I like to be adventurous so I try to push myself all the time taking some challenges into hiking, climbing, running and skiing, etc. Climbed Kilimanjaro, Mont Blanc (Couldn’t finish it due to weather), Gran Paradiso and also participated few running competitions like 10Ks, Half Marathon and Marathon

Can you tell me about a time when you almost gave up, how you felt about that and what you did instead of giving up?

Usually, I don’t give up as I am not one as such and I like to see the ends. Over time with the experience, I guess we become more pragmatic and we learn to respond to the situations more wisely.

I would like to share a recent story that happened in one of my projects and it was very dramatic. We were building a solution using cutting edge technologies and were also pushing some boundaries with the help of vendor companies and everyone was on-board. It looked 100% perfect on the paper and when coming to the performance & volume testing, we were not seeing the results as we expected and could achieve only up to 60% and it was not good enough.

We tried to fix it for a couple of months, our vendors were fully engaged, and they were trying hard with a new patch or a new plan almost daily. It was like a step forward and two backward. Finally, a day has come when I had to go to the steering board and take a final call. This has never happened to me before in all my years wherein I had to pull a solution. It was a very strange feeling and in a way devastating. I still remember the day and it was Friday morning and the meeting was at 9 am, I attended it and said will come back with a new plan in a weeks’ time.

That previous night, our vendor had released one last patch and when I got back to the desk my team was like should we try? Without any attention, I said yes and in next one hour everything changed, it worked as expected and we continued with the solution.

Over time, what I learned is not to worry much about the end results, just try your best and don’t leave any rock unturned.

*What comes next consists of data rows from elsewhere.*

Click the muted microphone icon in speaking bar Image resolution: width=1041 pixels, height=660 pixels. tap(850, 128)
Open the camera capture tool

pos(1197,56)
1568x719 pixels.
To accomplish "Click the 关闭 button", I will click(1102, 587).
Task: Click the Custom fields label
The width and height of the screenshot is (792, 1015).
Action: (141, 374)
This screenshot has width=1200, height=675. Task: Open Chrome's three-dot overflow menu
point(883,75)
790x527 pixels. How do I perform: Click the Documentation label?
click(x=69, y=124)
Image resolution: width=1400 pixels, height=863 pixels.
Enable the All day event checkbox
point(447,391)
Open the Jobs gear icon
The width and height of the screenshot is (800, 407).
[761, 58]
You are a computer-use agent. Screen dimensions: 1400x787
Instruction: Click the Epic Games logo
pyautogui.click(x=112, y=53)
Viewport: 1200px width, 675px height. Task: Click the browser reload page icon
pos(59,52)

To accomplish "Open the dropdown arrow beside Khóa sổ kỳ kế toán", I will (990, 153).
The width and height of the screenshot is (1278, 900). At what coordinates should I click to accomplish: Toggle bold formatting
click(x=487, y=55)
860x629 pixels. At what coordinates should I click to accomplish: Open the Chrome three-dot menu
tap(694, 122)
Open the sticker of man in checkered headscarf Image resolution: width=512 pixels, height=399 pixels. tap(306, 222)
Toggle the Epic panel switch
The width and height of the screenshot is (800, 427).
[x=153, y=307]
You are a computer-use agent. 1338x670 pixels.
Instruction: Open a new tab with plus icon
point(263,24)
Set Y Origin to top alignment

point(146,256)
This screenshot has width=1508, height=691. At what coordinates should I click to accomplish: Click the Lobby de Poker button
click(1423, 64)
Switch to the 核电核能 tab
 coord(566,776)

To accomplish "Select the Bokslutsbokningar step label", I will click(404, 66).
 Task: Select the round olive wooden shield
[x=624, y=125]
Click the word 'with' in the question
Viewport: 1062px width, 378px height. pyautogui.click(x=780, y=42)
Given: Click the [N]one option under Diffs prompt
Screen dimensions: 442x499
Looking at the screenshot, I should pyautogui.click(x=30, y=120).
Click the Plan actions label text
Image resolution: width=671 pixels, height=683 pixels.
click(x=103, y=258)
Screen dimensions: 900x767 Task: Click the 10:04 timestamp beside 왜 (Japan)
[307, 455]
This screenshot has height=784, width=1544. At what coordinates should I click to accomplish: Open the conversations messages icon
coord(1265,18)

What was your breakthrough moment?

I come from a humble background, so I had to work very hard to establish myself initially. After a couple of years in my career, I moved into professional services and started traveling quite a bit and it was a good learning experience for me. I like traveling and so far visited around 40 countries. I tried to understand different cultures, how they are evolved and the influencing factors. I am still exploring and I’m sure my entire life wouldn’t be enough. During the first year of my assignment itself, I got to travel around 4 countries across the continents and that changed a lot of my perspectives.

What do you see as your exit opportunities?

It is quite difficult to say as there is no one rule that fits for all and it is case by case depending on the circumstances. When it comes to the investments and ventures, after my initial study, I will set myself a number and I try to exit there, unless if something drastically changes or will then decide if it is a good opportunity to continue.

What are your biggest challenges today?

When it comes to my investments, I must say my portfolio is all over the place into multiple ventures and different areas so I need to consolidate them.

With regards to work, our organization is not yet adopted into the agile and DevOps model and we are actively looking into it. In our recent reorg, I have already made some changes in my team to align for the future. I think it will be a big change in mindset and work culture for teams to adopt but I’m very positive about it.

Looking ahead, what are your goals for in the near future?

I’m already involved with social enterprises & social work but want to spend more time. I want to find and work with startups, technology companies and social enterprises who could bring some real change especially in four areas – Education, Agriculture, Healthcare and Local Governance. Personally, maybe climb a couple of more mountains in the Himalayas and also another marathon, and a triathlon.

Tell me something that’s true, that almost nobody agrees with you on?

It is an interesting question, not sure to be honest. And also if people spend enough time with you then eventually they will see what you are, right!!